In Qwilt’s view, there is a very straightforward solution to overcoming a bottleneck … avoid it. The only part of the ISPs’ networks that can handle the coming traffic demand is the last mile, so just move the stream creation there, at the ISP network edge. All it takes is some edge compute, some storage, some software, and a coordinating entity. You get something that looks and functions like a CDN, but its core elements are owned by ISPs who have the needed financial and operational strength, as well as the incentive to collaborate with content publishers. They also have racks, power, etc. in the optimal locations, and engineers on site to provide support.

This is the thought process underlying Qwilt’s Content Delivery Sharing service. It works a lot like Uber. In this case, local ISPs are the drivers and the requested video streams are the riders. The principles of the sharing economy fit exceedingly well here. Instead of a single entity owning all the infrastructure centrally, it is owned locally, by the ISPs, those providing the actual delivery services to the end users. The ISPs can build edge nodes with off-the-shelf Linux servers and Qwilt software. Then they place the nodes in the last mile. Qwilt works with content providers to get them on board with having their content delivered this new way. Then, when an end user selects a piece of content to watch, their request is automatically directed to their own ISP to find the content nearby. It is fast, low-cost, modern. Best of all, it bypasses the bottlenecks.

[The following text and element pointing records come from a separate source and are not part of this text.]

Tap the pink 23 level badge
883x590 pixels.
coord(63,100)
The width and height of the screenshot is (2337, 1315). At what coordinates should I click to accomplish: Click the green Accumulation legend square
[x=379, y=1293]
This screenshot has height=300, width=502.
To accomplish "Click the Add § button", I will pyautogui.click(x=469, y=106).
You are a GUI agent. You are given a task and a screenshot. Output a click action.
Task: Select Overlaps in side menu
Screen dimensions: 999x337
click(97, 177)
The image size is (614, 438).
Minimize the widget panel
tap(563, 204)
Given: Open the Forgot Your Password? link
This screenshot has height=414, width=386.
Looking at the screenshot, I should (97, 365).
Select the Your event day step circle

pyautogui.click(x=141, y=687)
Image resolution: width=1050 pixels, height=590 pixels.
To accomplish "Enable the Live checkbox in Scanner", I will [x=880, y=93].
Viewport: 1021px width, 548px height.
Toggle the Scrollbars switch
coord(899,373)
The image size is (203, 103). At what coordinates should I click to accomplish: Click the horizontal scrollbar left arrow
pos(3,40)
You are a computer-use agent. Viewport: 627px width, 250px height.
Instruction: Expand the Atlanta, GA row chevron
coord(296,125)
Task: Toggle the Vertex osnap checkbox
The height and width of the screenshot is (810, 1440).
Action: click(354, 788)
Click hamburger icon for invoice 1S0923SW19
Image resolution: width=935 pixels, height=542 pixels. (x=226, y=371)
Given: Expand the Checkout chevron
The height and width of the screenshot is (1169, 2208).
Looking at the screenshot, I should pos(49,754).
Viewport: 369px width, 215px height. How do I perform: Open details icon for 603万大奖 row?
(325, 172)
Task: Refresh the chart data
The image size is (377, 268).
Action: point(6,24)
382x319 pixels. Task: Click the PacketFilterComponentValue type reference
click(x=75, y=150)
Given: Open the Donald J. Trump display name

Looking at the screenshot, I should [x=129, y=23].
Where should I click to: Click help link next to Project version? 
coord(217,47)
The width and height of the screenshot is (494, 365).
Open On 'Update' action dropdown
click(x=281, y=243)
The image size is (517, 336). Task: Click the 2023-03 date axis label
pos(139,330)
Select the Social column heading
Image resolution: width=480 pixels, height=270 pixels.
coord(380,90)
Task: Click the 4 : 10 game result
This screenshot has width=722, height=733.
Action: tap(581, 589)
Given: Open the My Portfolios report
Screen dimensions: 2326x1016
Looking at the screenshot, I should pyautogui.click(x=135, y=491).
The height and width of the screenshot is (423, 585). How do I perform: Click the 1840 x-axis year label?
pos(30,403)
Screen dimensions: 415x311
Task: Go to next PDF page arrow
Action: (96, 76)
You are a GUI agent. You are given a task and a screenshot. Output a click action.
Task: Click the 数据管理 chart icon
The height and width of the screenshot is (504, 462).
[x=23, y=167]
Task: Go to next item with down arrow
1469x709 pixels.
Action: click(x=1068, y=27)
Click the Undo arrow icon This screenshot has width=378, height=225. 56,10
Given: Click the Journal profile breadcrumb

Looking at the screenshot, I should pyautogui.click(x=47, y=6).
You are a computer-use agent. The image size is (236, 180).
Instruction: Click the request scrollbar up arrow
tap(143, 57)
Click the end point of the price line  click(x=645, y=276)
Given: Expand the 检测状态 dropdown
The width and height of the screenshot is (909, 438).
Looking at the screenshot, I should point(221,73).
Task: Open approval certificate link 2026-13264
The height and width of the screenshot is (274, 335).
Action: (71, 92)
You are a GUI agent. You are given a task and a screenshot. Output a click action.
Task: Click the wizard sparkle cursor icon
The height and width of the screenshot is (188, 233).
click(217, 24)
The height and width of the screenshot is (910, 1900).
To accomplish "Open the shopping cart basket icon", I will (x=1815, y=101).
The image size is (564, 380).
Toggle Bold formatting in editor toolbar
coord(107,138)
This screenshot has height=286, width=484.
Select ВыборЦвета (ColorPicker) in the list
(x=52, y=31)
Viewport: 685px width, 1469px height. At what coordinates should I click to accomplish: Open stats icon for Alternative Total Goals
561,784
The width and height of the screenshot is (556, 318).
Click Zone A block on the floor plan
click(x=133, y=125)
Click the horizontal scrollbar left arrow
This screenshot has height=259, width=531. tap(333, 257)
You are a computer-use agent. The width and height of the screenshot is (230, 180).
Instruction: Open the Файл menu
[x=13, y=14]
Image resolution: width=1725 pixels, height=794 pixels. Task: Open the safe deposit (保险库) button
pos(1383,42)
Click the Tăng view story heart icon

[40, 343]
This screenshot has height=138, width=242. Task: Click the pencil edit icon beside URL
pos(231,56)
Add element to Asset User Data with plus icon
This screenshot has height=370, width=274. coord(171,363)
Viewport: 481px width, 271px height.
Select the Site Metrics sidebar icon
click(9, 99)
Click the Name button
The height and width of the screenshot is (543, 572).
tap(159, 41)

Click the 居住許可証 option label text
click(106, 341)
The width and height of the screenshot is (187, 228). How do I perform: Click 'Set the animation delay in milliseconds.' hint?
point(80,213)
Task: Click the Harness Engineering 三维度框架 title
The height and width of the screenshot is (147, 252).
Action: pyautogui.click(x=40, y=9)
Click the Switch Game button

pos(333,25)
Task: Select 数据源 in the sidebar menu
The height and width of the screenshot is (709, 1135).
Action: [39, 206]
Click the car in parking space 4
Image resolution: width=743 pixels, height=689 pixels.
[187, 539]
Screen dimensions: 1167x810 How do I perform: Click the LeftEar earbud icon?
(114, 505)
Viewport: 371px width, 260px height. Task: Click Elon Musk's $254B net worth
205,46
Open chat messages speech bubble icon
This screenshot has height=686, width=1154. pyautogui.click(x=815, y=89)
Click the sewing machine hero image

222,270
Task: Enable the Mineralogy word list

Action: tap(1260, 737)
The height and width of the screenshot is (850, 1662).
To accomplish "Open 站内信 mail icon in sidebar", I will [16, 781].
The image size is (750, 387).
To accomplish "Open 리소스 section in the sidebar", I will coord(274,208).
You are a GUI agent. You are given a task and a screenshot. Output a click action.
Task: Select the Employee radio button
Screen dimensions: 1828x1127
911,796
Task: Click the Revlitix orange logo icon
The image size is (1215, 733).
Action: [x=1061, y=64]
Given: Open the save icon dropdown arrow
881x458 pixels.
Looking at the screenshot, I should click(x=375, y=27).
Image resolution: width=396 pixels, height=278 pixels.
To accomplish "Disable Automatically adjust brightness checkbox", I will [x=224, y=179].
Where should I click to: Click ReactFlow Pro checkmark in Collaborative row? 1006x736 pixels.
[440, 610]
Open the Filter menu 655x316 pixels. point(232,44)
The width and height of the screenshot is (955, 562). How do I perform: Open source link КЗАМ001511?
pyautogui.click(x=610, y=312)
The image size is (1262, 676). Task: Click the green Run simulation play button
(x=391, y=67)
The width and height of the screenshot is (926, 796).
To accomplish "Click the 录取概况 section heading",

Content providers, ISPs, and end users all benefit simultaneously. The content providers get the delivery capacity they need to be successful; the ISPs keep their customers happy without having to massively grow their core; and the end users get tremendous quality-of-service only possible when content is stored right near them. Qwilt is working with some of the largest ISPs and content providers in the world. The underlying technology is referred to as “open caching” and is endorsed by the Streaming Video Alliance, so it is widely accepted. Although they may not initially see it this way, the CDNs actually benefit as well. They get to focus on higher margin services like security without having to massively increase their capacity to satisfy their customers. Content Delivery Sharing is a win for everybody.